Allerdings ist Schnelligkeit hier der Schlüssel zum Erfolg. Wer zu spät auf Nachrichten reagiert, kann auch die Trends nicht mehr ausreichend nutzen.

In 5 Schritten zum ersten 60-Sekunden-Trade

Um Trends innerhalb kürzester Zeit gewinnbringend nutzen zu können, ist es unabdingbar, sich eingehend mit dem Handel von binären Optionen vertraut zu machen. Worauf es beim 60-Sekunden-Handel ankommt, haben wir im Vorfeld erläutert. Im Folgenden finden Sie noch einmal die wichtigsten Informationen zum Handel mit binären Optionen; anhand der Slideshow zeigen wir auf, welche fünf Schritte zum ersten Trade führen.

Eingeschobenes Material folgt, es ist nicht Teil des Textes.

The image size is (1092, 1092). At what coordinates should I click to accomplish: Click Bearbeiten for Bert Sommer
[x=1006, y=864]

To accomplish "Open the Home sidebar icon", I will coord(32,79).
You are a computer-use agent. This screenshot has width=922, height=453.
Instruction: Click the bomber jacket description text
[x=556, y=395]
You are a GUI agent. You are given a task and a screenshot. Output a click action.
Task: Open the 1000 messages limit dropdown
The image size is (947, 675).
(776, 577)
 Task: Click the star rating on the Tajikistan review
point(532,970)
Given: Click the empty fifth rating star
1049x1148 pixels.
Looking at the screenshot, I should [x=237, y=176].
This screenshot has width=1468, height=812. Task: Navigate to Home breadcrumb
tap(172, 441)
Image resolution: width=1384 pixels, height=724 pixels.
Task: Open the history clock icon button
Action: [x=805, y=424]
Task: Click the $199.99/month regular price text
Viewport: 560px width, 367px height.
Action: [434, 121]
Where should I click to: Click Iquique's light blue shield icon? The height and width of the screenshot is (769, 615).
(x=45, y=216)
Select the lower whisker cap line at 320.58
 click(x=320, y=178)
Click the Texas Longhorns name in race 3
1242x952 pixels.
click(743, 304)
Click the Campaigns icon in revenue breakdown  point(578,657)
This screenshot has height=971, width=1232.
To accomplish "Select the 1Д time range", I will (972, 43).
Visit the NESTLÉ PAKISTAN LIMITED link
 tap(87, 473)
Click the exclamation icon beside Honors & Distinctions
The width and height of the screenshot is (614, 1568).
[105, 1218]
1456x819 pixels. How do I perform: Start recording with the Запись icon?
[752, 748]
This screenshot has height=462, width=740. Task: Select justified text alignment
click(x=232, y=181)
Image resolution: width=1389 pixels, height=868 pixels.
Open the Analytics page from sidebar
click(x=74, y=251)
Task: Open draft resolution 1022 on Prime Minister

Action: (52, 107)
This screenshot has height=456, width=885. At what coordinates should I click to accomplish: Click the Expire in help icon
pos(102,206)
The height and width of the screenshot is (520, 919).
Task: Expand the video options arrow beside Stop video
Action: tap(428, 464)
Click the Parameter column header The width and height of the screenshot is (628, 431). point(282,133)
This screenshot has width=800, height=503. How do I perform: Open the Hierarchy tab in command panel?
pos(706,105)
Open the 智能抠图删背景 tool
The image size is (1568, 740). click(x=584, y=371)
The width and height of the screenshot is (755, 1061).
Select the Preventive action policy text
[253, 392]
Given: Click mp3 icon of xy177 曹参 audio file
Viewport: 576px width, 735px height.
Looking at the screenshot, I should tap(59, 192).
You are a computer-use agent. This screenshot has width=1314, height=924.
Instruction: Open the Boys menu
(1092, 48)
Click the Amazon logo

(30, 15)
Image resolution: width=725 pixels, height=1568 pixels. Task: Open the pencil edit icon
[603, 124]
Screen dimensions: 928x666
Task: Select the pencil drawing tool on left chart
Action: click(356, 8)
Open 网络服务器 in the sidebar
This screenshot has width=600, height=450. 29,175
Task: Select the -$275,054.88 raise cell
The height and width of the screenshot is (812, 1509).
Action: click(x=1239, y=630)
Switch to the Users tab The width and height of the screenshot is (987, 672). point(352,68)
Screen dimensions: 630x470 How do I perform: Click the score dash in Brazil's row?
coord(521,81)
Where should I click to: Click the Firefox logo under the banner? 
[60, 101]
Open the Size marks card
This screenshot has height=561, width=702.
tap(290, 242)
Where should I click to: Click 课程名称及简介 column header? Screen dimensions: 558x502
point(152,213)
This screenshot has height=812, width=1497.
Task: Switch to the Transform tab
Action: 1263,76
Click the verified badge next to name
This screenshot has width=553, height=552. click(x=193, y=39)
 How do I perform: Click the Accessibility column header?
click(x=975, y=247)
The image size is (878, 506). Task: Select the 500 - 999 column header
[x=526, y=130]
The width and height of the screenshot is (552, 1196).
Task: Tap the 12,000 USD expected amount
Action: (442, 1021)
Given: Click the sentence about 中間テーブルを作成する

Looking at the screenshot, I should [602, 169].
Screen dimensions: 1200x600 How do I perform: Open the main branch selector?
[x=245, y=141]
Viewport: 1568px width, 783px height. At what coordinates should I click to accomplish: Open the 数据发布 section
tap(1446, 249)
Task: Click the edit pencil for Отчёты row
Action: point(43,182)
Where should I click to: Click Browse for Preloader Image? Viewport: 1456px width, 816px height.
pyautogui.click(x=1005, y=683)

Fazit: Bauchentscheidungen sind hier Fehl am Platz

Der 60 Sekunden Handel bietet zwar Gewinne in sehr kurzer Zeit. Jedoch können auch in sehr kurzer Zeit hohe Verluste eintreten, wenn der Trader ins Overtrading gerät und auf Biegen und Brechen gewinnen möchte. Selbstreflexion und feste Handelssysteme oder Strategien helfen dabei, Bauchentscheidungen zu minimieren und nach starren Regeln zu handeln.

Auch wenn die Werbung suggeriert, das man sich lediglich zwischen steigenden oder fallenden Kursen entscheiden müsse, so geht im 60 Sekunden Handel Nichts ohne eine erfolgreiche Strategie.